How many of those crashes have actually been on the Shilshole Ave part past 46th? That is the contested part of this. From what I have read there is no opposition to the part where people crash on Shilshole/45th where the tracks are under the bridge.
@Tom:
“If they decide to work with the trail instead of fighting, then the community needs to be ready to praise that and celebrate them.”
That’s the problem. They are literally at the end of the road. Seattle is pretty much done with the EIS. Once that is accepted as complete (this year?) and the preferred alternate chosen (South Shilshole), the obstructionists have no legs left to stand on. They have depleted all their regulatory and legal options. If they all of a sudden do an about face, a minute to midnight, it would be not humble, but foolish, for the community to praise and celebrate such an empty gesture.
I’m with you that we shouldn’t shame the industries or the jobs, but rather the leaders. It’s no different than Walmart, who employees millions of good people, who are just trying to make a living, but is run by greedy misers.

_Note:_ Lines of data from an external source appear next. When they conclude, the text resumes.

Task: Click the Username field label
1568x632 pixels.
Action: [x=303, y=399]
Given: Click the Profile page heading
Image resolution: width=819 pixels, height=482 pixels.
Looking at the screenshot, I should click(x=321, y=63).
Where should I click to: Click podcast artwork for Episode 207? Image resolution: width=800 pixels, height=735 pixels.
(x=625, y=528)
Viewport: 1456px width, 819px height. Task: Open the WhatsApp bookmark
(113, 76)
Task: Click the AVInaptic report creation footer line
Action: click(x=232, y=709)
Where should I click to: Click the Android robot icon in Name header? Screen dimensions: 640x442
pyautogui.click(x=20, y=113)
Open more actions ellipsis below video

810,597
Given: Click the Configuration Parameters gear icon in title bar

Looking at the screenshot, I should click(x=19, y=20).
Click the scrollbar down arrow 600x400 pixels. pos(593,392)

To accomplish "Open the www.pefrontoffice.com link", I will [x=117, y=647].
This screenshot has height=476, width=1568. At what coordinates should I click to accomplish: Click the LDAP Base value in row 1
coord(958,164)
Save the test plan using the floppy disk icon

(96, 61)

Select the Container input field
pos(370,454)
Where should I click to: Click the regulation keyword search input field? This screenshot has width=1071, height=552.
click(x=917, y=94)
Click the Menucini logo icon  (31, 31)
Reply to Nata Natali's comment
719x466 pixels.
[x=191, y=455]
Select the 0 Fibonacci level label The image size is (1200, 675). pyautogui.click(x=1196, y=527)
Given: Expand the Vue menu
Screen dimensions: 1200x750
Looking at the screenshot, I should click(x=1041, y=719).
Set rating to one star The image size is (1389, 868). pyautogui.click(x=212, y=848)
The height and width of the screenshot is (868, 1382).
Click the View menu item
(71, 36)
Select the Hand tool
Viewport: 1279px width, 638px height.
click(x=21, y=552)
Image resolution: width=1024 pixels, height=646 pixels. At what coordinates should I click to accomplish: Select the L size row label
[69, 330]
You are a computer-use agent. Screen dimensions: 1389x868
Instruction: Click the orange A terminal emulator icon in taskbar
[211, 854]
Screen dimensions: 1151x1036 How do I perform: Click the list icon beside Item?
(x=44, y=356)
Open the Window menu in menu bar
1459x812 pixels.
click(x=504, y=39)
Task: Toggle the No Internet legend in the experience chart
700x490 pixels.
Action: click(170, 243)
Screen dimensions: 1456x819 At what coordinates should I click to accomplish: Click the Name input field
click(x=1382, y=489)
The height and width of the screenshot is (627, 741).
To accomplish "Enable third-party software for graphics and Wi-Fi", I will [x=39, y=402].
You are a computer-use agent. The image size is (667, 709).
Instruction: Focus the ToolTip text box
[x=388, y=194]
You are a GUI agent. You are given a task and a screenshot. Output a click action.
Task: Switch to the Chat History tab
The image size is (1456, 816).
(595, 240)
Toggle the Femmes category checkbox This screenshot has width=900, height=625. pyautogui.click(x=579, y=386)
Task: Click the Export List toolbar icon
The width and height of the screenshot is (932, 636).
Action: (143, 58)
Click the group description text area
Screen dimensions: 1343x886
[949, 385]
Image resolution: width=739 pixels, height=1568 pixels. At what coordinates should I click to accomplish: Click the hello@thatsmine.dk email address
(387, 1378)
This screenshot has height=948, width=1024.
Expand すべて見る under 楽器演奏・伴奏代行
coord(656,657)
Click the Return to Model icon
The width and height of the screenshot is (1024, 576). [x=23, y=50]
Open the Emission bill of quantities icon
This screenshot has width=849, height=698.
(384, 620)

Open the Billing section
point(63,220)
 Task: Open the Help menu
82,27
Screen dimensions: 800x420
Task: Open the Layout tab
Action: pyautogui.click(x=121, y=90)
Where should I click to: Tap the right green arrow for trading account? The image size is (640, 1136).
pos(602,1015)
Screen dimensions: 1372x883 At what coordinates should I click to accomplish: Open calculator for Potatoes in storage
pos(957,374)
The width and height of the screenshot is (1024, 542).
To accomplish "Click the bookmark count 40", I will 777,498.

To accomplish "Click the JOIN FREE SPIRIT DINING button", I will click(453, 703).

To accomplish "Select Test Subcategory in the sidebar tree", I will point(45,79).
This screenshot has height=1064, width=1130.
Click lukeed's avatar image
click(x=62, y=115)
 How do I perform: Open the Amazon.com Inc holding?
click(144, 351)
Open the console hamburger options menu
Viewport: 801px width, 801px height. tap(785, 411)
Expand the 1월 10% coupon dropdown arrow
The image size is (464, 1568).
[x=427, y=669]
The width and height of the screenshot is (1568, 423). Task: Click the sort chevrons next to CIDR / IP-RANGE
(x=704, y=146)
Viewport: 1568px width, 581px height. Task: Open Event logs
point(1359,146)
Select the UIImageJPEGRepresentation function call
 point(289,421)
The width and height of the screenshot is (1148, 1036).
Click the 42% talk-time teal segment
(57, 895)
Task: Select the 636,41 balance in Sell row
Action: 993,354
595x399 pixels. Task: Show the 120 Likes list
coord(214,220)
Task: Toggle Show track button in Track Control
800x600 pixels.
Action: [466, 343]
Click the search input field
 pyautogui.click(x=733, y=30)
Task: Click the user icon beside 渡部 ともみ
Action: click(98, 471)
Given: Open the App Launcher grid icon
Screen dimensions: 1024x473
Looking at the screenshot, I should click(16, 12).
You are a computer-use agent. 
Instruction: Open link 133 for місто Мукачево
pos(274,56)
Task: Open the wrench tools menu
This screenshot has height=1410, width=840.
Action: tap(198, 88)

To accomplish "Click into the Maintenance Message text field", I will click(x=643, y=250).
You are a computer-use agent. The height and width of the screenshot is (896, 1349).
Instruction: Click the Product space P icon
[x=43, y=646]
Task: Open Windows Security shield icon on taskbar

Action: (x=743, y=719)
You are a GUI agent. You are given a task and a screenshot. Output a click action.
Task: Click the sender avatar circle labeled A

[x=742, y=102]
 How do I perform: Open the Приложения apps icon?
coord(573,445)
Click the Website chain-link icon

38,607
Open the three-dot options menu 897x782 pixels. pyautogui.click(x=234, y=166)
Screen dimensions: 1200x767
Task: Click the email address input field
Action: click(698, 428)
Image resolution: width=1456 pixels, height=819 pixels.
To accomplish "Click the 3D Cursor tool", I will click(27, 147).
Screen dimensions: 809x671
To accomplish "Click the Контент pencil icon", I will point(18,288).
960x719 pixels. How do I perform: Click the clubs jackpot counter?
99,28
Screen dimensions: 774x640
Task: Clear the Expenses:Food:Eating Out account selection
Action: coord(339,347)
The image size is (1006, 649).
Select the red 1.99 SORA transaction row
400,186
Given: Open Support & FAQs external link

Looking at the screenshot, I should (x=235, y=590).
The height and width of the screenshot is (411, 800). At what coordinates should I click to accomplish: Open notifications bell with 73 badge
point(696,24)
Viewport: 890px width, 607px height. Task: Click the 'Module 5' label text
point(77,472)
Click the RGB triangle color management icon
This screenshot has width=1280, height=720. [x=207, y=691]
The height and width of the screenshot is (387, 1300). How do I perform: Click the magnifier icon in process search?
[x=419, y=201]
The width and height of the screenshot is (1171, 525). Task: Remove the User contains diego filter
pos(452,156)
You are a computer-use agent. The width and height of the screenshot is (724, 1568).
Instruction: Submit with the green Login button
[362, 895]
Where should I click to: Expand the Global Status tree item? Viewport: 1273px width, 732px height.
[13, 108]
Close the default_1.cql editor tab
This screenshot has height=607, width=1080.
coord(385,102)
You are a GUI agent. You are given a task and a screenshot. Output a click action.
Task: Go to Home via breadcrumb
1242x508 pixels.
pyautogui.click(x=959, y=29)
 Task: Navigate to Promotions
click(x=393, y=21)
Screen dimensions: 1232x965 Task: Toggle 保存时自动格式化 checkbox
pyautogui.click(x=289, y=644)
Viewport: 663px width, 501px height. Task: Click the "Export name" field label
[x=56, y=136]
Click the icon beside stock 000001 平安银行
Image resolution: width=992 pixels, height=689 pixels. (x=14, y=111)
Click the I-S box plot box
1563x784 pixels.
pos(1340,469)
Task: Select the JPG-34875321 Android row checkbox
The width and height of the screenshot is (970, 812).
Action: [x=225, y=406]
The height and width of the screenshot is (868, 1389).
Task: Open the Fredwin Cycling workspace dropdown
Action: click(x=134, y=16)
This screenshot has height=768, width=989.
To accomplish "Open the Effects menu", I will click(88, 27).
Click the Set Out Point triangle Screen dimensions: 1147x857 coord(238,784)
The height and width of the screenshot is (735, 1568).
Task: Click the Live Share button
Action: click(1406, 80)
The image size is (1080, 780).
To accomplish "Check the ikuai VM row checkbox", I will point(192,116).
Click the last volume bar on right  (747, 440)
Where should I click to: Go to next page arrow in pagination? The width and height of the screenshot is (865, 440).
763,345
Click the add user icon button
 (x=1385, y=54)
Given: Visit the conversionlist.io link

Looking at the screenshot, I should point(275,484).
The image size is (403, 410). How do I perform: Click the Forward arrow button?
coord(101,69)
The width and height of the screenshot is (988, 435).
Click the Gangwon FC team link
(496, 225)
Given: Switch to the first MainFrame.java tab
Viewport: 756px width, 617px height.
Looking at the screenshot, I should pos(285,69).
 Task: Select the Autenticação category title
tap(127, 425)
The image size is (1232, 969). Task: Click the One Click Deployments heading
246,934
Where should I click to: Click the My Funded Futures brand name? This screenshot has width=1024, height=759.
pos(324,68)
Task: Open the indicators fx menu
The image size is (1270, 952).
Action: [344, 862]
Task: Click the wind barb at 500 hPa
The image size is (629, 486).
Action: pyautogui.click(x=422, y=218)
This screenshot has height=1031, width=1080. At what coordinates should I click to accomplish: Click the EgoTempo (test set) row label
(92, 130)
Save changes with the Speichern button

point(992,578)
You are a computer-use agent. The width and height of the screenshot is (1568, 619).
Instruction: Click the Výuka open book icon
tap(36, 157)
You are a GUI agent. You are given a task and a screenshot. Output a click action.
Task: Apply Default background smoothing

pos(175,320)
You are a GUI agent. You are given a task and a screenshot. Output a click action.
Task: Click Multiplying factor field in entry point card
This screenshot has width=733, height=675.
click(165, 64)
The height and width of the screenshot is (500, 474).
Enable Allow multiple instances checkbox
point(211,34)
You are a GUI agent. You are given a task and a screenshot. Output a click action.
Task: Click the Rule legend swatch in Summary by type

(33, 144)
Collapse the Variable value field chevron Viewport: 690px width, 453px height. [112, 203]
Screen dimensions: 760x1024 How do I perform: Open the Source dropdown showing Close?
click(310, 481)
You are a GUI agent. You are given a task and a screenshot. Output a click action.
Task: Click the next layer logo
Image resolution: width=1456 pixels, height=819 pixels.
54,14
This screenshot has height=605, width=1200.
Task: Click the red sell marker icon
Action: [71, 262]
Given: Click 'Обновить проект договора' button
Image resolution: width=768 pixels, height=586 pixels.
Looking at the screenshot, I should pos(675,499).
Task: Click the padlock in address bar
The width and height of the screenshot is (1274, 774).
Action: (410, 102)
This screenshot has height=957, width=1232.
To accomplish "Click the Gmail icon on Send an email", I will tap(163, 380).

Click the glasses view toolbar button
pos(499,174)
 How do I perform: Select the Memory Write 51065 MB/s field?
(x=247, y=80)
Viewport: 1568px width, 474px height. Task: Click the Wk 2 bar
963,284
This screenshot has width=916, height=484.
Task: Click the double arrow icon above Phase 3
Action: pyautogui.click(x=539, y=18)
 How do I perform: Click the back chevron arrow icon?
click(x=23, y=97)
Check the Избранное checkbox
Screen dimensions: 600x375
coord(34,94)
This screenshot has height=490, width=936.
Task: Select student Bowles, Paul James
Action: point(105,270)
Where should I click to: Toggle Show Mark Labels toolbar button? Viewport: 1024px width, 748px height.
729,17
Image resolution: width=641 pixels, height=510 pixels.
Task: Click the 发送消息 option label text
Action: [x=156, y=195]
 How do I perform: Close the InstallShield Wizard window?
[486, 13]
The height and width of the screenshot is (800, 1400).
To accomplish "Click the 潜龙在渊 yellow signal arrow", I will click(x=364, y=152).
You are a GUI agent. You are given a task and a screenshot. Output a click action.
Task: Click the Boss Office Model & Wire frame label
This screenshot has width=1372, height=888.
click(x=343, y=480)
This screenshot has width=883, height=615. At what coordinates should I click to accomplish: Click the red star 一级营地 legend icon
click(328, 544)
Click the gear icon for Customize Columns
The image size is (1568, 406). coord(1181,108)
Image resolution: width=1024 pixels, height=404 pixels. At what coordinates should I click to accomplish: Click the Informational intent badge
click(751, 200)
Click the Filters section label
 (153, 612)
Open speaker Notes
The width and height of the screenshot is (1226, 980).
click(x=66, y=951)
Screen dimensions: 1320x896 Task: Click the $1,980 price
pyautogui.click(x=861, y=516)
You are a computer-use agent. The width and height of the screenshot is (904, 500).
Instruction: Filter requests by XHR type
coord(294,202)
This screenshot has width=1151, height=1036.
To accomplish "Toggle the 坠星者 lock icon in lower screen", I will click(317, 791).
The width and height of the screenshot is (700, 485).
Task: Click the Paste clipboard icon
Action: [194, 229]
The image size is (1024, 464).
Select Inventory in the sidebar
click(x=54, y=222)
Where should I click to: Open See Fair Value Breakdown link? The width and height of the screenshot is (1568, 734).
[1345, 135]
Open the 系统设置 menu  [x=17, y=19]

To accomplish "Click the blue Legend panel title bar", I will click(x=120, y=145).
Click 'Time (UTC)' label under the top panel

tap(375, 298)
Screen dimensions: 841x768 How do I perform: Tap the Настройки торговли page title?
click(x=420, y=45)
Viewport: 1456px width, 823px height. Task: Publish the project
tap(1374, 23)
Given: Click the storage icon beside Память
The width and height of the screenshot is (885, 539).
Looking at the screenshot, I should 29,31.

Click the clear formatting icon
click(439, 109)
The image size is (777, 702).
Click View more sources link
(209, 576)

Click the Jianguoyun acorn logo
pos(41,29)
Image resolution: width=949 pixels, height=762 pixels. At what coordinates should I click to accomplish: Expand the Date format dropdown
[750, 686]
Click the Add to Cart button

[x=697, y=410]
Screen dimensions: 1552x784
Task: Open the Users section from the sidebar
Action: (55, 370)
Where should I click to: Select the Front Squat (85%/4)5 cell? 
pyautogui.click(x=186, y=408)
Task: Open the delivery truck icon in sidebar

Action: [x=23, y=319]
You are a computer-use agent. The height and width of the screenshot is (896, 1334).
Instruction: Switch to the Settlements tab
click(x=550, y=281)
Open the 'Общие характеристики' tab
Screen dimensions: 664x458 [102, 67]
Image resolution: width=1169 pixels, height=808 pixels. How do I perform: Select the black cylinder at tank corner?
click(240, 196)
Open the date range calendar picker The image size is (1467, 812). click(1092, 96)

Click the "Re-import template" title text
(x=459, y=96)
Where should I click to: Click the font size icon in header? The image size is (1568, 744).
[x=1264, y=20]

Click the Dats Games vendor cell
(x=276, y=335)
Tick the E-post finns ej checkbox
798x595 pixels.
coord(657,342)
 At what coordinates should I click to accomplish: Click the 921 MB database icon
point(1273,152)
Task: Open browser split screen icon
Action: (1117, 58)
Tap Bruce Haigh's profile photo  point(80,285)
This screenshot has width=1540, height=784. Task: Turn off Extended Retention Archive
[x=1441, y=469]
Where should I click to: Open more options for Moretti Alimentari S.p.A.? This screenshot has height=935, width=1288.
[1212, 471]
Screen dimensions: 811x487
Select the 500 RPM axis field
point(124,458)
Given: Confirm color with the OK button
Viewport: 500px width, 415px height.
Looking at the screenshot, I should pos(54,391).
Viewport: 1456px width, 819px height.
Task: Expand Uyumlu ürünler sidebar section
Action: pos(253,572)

@Biker: I don’t think they could complete the trail to past 15th Ave and just end it, without (1) doing some wacky, temporary re-channelization to ensure trail users can safely transition to existing Shilshole and (2) adding significant amount money to the construction cost for phasing, bidding, mobilization, etc. I’m not saying they shouldn’t do it (I’d love the trail to at least get to 17th, even if piecemeal), I’m just saying why they won’t.
If they’re going to throw unanticipated money at the BGT, I’d rather they do things like turn the yield signs in Frelard 90 degrees, repave badly heaved sections or abandon and pave over the track crossing at 6th Ave NW (it’s not the track that gets me, it’s 90 degree turns when it’s icy).
Yeah, seriously, F them. I hope they do go out of business. At this point I could care less. They’ve had more than ample opportunity to do the right thing and work with the city to design a safe route that works for their businesses. They’ve burnt their bridges.